3. Corruption restricts women’s ability to meaningfully participate in decision-making, thus undermining the WPS agenda’s Participation pillar. A number of countries have noted in their State Party reports to the CEDAW Committee that corruption has an adverse effect on women’s political participation. For example, the 2004 Guatemala State Party report states that “women have no faith in the political process and believe that they have been deceived and exploited by male politicians. The 2009 State Party report of Papua New Guinea and the 2010 State Party report of Kenya also points to corruption as a major barrier to women’s political participation. The Papua New Guinea report notes that the prevalence of corruption increases the cost of running for office, thus making it impossible for women to stand as candidates.
4. Corruption has a documented negative impact on women’s access to justice, which undermines the post-conflict transition to a peaceful society and the implementation of the WPS Relief and Recovery pillar. In Nepal, research respondents noted that the police and judiciary officials are often hostile or disrespectful towards women, and there is a lack of understanding and appropriate guidelines on how violations of women’s human rights, including SGBV, are to be addressed. The lack of effective transparency and accountability mechanisms perpetuates such gender inequalities, as there are no checks and balances that would prevent security and justice officials from bringing their own biases into the system. Respondents also stated that widespread corruption at police and courts prevents speedy case clearance. As one respondent stated, “If there is ‘khuwai piyai’ (term used to indicate bribes provided – in cash or in kind – to obtain favors) then work moves ahead, otherwise it does not.” As a result, it could take up to 5-6 years for a case of SGBV to be considered in court. This effectively prevents women from accessing justice, as they do not have the resources to pay the bribes or to cover the legal fees during such a lengthy period.
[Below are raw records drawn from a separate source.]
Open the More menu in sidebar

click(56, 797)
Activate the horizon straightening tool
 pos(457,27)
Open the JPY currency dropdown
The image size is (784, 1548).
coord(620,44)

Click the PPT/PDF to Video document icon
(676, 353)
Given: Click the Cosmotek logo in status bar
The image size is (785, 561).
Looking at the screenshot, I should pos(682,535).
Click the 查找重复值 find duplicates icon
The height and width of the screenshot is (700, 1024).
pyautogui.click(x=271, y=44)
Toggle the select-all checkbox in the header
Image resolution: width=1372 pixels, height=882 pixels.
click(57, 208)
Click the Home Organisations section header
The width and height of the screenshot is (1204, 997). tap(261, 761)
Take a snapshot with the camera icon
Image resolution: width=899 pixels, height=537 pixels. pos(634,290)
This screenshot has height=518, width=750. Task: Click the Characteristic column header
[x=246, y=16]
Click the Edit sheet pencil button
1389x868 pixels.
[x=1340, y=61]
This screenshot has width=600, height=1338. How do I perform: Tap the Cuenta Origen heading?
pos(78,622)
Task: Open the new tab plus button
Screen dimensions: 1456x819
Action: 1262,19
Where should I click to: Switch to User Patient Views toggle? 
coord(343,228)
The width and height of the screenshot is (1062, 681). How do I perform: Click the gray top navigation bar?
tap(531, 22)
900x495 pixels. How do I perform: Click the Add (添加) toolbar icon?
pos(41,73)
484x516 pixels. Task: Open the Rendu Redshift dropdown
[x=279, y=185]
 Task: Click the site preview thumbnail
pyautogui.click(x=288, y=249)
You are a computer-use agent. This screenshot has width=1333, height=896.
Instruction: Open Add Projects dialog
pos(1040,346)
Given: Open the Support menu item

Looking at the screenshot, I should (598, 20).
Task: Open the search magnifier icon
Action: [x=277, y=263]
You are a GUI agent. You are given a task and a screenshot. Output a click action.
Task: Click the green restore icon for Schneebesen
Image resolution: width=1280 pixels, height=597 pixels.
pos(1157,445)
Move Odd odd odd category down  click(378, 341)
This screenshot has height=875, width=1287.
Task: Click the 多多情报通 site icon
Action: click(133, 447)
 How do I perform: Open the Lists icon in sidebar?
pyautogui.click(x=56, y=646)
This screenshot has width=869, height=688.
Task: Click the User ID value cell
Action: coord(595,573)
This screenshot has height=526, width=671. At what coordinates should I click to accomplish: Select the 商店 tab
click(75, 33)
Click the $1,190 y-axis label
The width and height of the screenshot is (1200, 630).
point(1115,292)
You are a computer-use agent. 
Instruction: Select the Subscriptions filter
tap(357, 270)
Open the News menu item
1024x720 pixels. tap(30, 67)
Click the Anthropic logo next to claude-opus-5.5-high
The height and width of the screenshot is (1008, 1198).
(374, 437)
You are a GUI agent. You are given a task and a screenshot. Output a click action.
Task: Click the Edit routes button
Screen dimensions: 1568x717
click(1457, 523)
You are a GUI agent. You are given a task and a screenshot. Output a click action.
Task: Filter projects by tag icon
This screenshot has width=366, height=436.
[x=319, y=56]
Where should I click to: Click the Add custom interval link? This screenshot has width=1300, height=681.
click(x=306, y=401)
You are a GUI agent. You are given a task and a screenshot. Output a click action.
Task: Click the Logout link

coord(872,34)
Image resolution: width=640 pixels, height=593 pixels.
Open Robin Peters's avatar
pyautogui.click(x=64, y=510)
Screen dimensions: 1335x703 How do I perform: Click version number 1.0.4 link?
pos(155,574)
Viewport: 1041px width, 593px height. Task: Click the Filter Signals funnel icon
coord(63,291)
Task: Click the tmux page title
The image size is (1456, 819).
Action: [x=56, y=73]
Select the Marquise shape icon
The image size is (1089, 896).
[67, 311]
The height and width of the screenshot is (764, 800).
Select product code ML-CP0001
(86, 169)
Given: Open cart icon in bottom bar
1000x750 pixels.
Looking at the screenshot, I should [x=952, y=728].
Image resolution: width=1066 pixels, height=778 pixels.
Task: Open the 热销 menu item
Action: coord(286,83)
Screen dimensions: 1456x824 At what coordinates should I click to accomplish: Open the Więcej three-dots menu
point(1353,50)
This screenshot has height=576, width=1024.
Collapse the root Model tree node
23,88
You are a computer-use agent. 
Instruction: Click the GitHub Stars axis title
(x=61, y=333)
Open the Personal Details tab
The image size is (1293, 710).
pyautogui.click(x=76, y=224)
Corruption is therefore not only a security concern – it is a WPS concern. Yet, it remains largely absent from discussions on conflict prevention and peace and security, including in the framework of WPS. Our call is clear: conflict-sensitive gender analysis must be a part of all discussions, policies, and actions to curtail corruption. Likewise, the issue of corruption should be acknowledged and discussed in policy fora dedicated to gender equality and sustainable peace – be it within the UN Security Council, the CEDAW Committee, or in national parliaments.